SAN DIEGO -- While competing in the Farmers Insurance Open at Torrey Pines on Sunday, a shaken and subdued Tiger Woods was unaware that Kobe Bryant had died.
The news of Bryant's reported death broke while Woods played the front nine, and his caddie, Joe LaCava, learned of the accident but decided not to tell his boss, waiting until after he walked off the green to share the news.
Bryant and his daughter Gianna were among several people killed in a helicopter crash on Sunday in Calabasas, California, a source confirmed to ESPN's Adrian Wojnarowski. Bryant was 41, and Gianna was 13.
A stunned Woods went to the scoring area to sign his card, spoke briefly with PGA Tour officials, signed a few autographs and did a television interview before meeting with reporters. Golf never came up.
"It's one of the most shocking, tragic days that I've ever been a part of in a very quick span here,'' Woods said.
Starting the day 5 shots out of the lead, Woods shot a final-round 70 to tie for ninth and finish 6 shots back of winner Marc Leishman. It was his best finish at Torrey Pines since he won the tournament for the seventh time in 2013.
As he played, there was some speculation that Woods had been made aware of Bryant's death -- which was not the case.
"I didn't understand why they were yelling, 'Do it for Mamba,' on the back nine," Woods said of a nickname for Bryant. "People yell things all the time, so I was just plodding along, doing my own thing. Then when Joey told me that here. ... It's unbelievable, the reality that he's no longer with us.
"LeBron [James] breaks his [Bryant's scoring] record, and he passes today. I grew up a die-hard Laker fan, always have been my entire life. That's all I remember, and he was part of the most historic franchise in all of the NBA."

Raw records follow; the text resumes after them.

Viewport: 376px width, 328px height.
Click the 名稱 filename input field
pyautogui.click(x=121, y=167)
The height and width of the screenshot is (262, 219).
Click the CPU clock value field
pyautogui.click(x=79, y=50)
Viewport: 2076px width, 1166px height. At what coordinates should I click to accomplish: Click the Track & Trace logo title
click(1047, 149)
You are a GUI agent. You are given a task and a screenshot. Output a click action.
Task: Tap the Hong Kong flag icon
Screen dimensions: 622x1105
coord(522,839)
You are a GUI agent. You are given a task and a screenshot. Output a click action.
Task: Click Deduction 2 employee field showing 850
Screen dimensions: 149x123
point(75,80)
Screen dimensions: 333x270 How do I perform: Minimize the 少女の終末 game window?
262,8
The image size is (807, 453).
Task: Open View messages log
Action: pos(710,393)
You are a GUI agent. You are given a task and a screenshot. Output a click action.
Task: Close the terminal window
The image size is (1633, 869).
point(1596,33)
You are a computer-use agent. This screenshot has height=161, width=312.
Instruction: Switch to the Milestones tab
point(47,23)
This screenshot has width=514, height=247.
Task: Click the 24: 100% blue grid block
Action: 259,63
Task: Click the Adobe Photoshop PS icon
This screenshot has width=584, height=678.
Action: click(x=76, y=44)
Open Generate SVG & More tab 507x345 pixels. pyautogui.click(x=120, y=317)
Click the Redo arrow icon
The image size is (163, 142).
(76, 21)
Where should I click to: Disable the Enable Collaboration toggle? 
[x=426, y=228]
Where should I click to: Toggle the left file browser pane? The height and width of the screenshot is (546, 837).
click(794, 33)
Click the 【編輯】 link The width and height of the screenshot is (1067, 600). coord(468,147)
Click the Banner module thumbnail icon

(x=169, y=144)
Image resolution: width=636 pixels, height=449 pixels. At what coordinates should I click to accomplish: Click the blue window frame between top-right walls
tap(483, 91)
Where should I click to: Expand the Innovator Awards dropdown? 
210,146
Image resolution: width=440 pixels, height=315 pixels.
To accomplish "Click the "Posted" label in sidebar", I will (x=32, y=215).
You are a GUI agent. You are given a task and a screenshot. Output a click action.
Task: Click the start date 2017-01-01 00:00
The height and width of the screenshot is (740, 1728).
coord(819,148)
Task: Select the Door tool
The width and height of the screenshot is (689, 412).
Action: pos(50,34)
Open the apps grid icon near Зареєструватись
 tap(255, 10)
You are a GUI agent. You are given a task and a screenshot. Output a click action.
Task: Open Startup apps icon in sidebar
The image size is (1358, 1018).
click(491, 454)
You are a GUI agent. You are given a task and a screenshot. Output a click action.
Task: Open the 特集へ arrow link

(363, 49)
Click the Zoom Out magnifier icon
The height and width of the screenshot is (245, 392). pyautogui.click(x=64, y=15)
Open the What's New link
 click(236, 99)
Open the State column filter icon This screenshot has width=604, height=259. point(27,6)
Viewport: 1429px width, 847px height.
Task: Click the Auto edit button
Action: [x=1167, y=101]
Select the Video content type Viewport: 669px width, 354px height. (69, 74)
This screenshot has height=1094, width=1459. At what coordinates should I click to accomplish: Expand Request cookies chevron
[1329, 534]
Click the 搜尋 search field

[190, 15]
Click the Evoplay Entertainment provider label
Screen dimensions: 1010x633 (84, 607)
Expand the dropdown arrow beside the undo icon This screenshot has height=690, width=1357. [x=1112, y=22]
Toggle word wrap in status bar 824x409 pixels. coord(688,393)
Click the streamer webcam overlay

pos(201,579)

Woods then went into detail about the kind of player he remembered Bryant to be.
"What made him so impressive is that he was dominant on the offensive side ... We all know that," Woods said. "But he would lock up on D. He played their best guard and shut 'em down for all 48 minutes. That's what made him so special -- he played both ends of the court. There are maybe two guys, three guys in the entire NBA history that you can say that, that would do that. He was up for that challenge.
"And one of the more impressive things that I've ever witnessed is when he ruptured his Achilles, and he went to the foul line, made his shots. Ultimate toughness, ultimate competitor.''
Woods said he was closer to Bryant when the NBA star was playing and when the golfer had a home in Newport Beach, California.
"I didn't really see him that often," Woods said. "But every now and again, he would reach out, I would reach out. But this is unbelievable."
Woods said he discussed with Bryant how he approached the game.
"We really connected more on the mental side of it, the prep, how much it takes to be prepared,'' he said. "For me, I don't have to react like he does, we can take our time, but you've still got to pay attention to the details, and that's what he did better than probably any other player in NBA history. He paid attention to the details, the little things.
"The amount of hours he spent in the gym in the offseason and during the summers to work on shots and do all the different things, it looked like it came natural to him on the court during game time, but he spent more hours looking at film and trying to figure out what's the best way to become better. That's where he and I really connected because we're very similar.
"He came into the league, and I turned pro  right around the same time, and we had our 20-year run together. It's shocking."
Jason Day said he felt "physically sick" upon hearing the news.
"For this to happen to someone that a lot of people idolize, it makes you feel sick," he said. "There are really no words to describe what happened. I cannot imagine what his wife is going through, what his family is going through."
Tony Finau told reporters that he is "still processing" the sudden death of Bryant.
"To have that happen to one of the greatest ever to play the game of basketball and just, I think, one of the greatest athletes in sports is so tragic," Finau said. "I remember actually wearing his shoes out here in 2016, just giving him props for the Mamba mentality and kind of what he taught a lot of athletes in pursuing your dreams. I think his legacy, for sure, is one of hard work and commitment to your craft. That's Kobe Bryant."